> [OBJECTIVE]
How many lines in the rows below contain the string "height"? Reply with the number only.

> [DATA FOR THIS EXERCISE]
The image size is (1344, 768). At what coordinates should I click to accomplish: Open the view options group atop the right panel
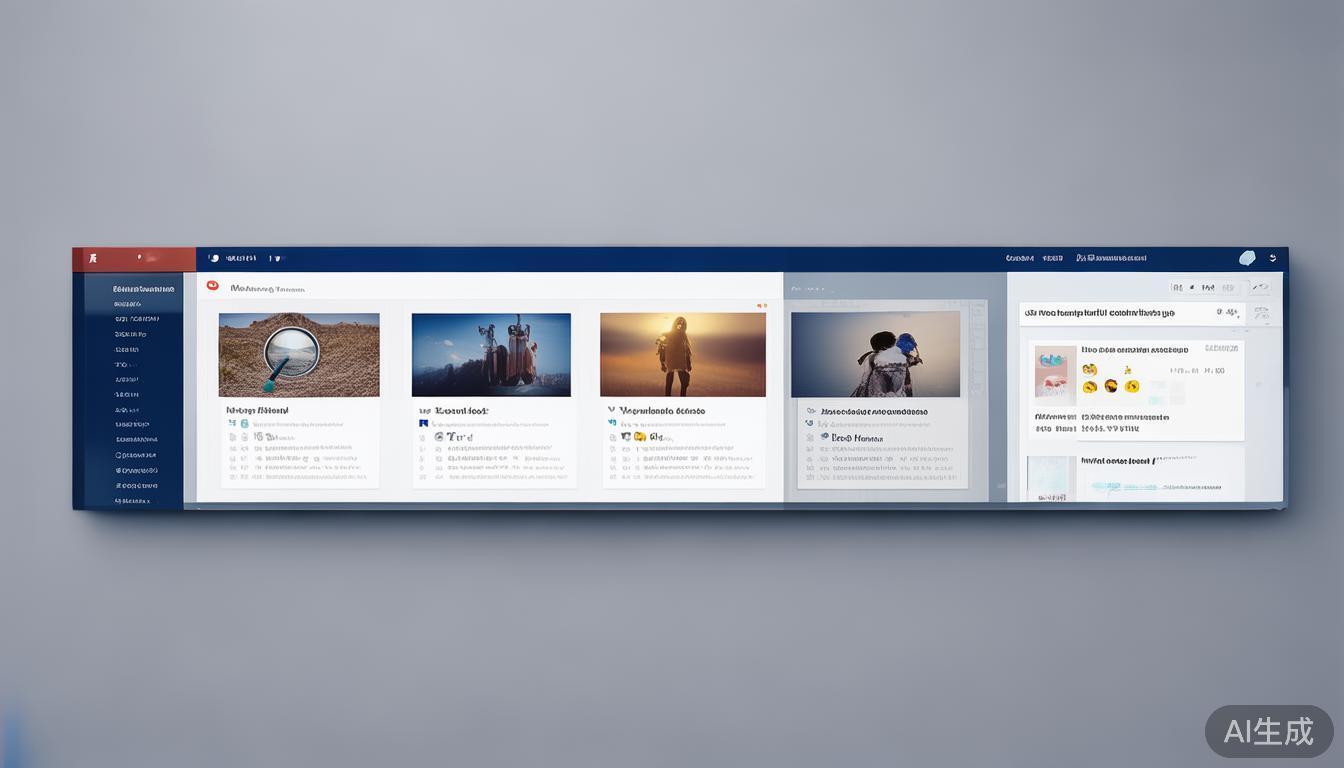coord(1207,288)
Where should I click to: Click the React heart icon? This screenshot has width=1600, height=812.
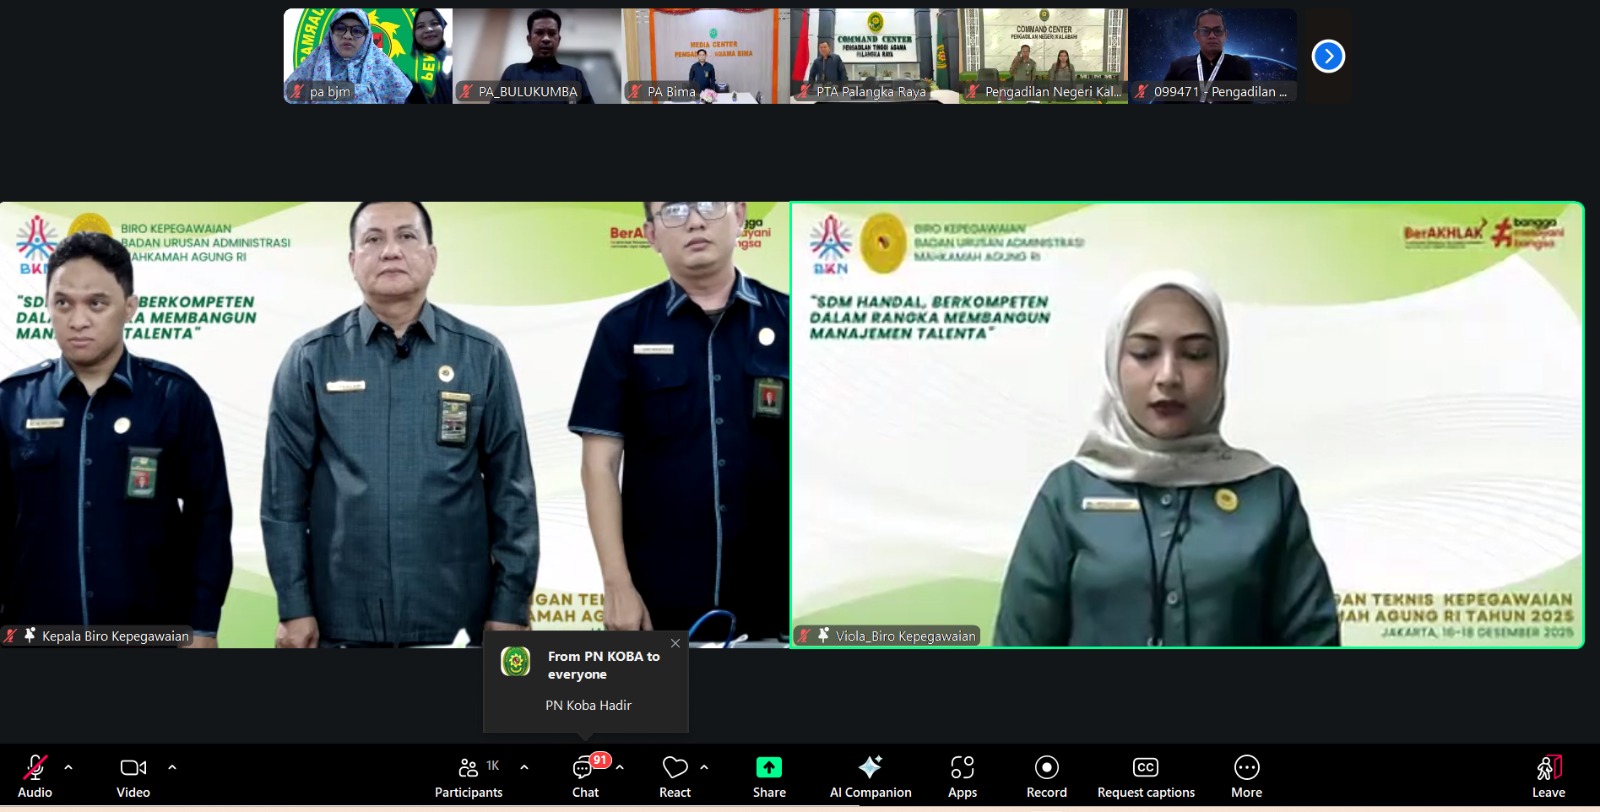675,768

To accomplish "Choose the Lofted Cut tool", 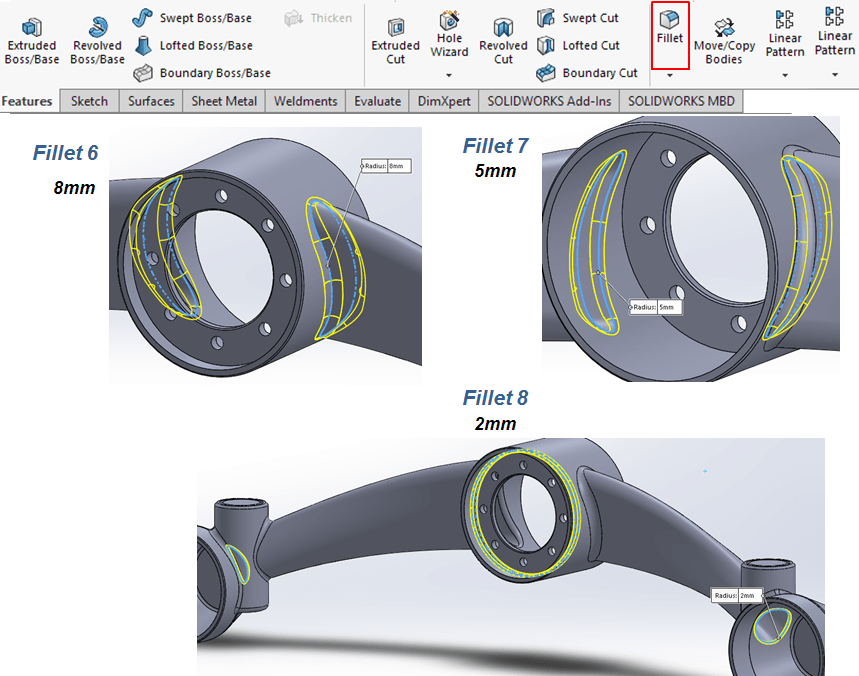I will pyautogui.click(x=579, y=45).

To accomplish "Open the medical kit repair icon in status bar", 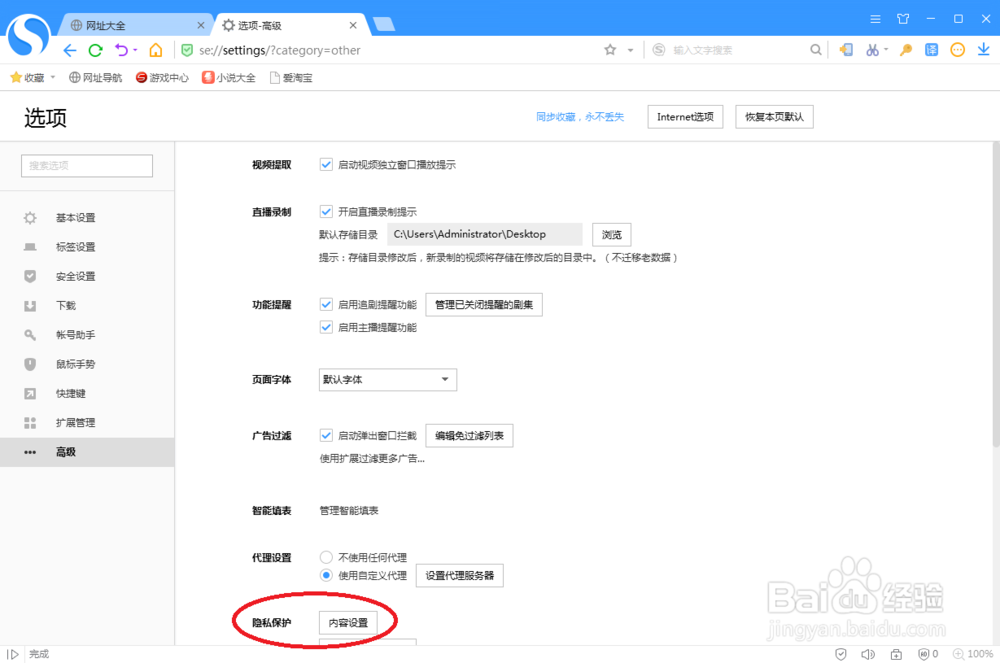I will point(897,653).
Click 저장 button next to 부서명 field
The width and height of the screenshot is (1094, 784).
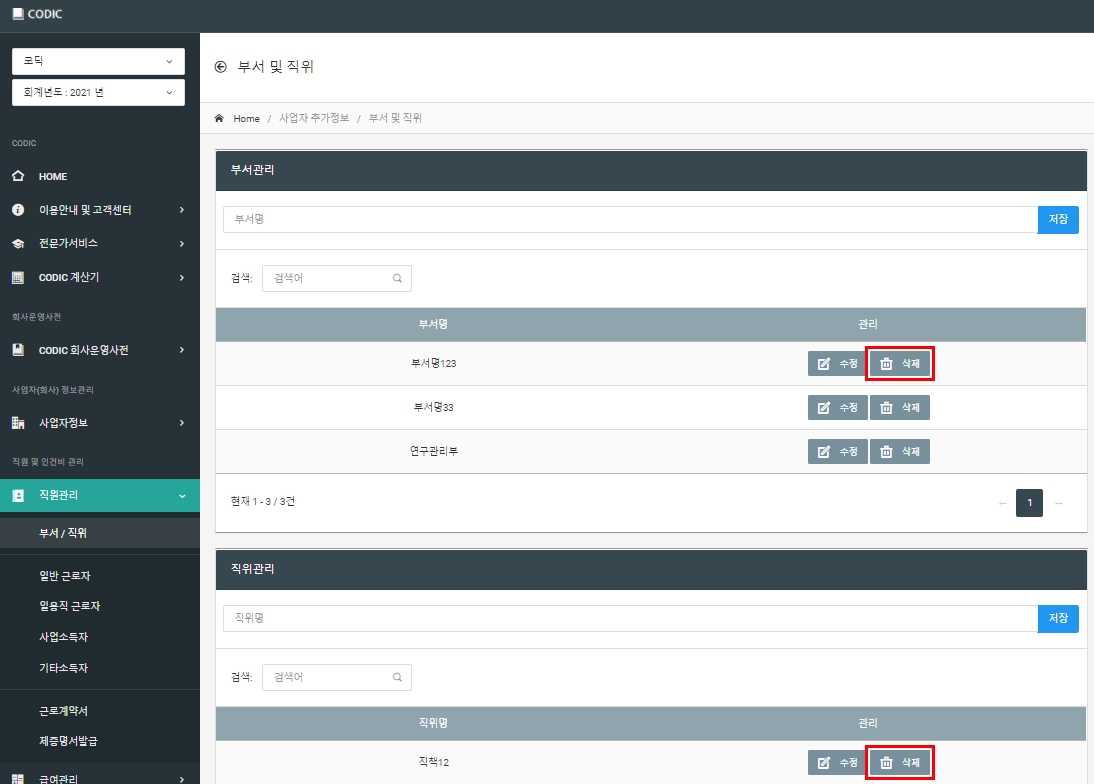click(1058, 220)
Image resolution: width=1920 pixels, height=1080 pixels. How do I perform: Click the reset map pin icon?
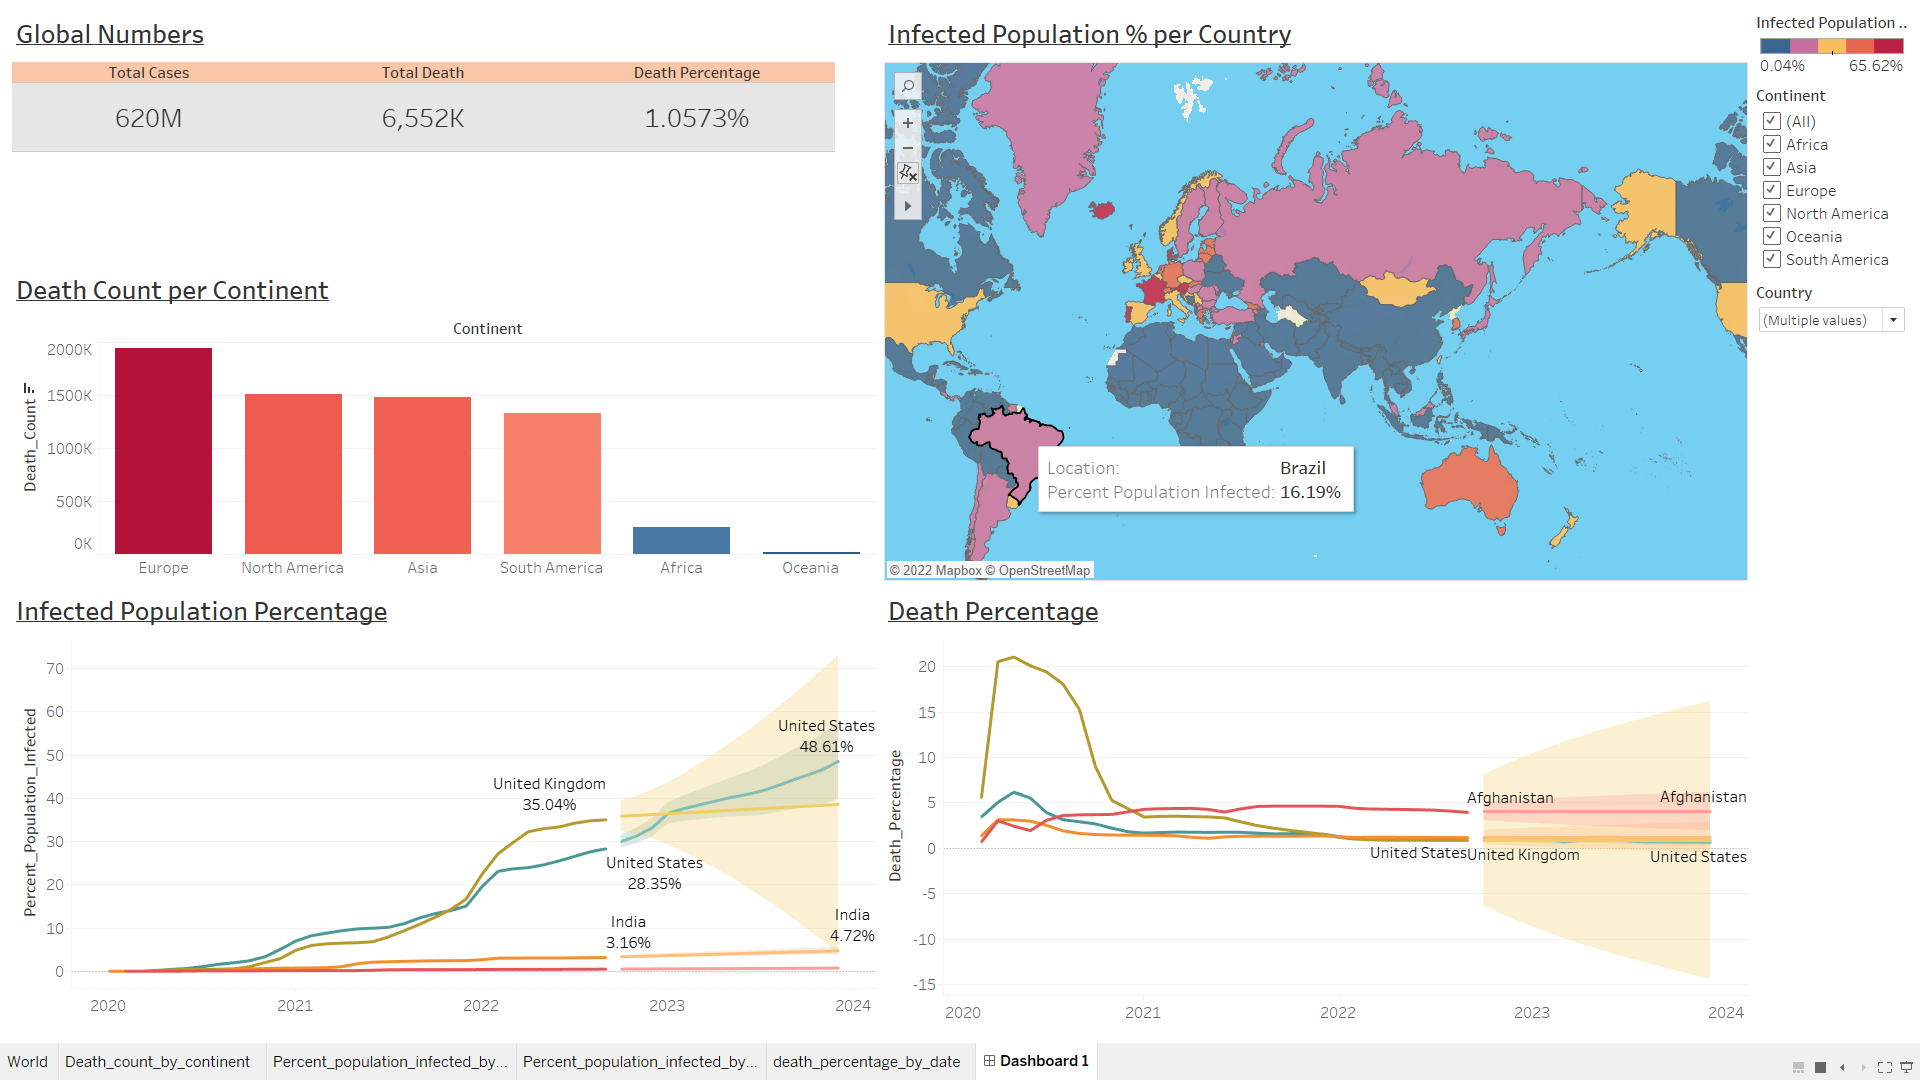click(x=907, y=173)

> [FINISHED TASK]
3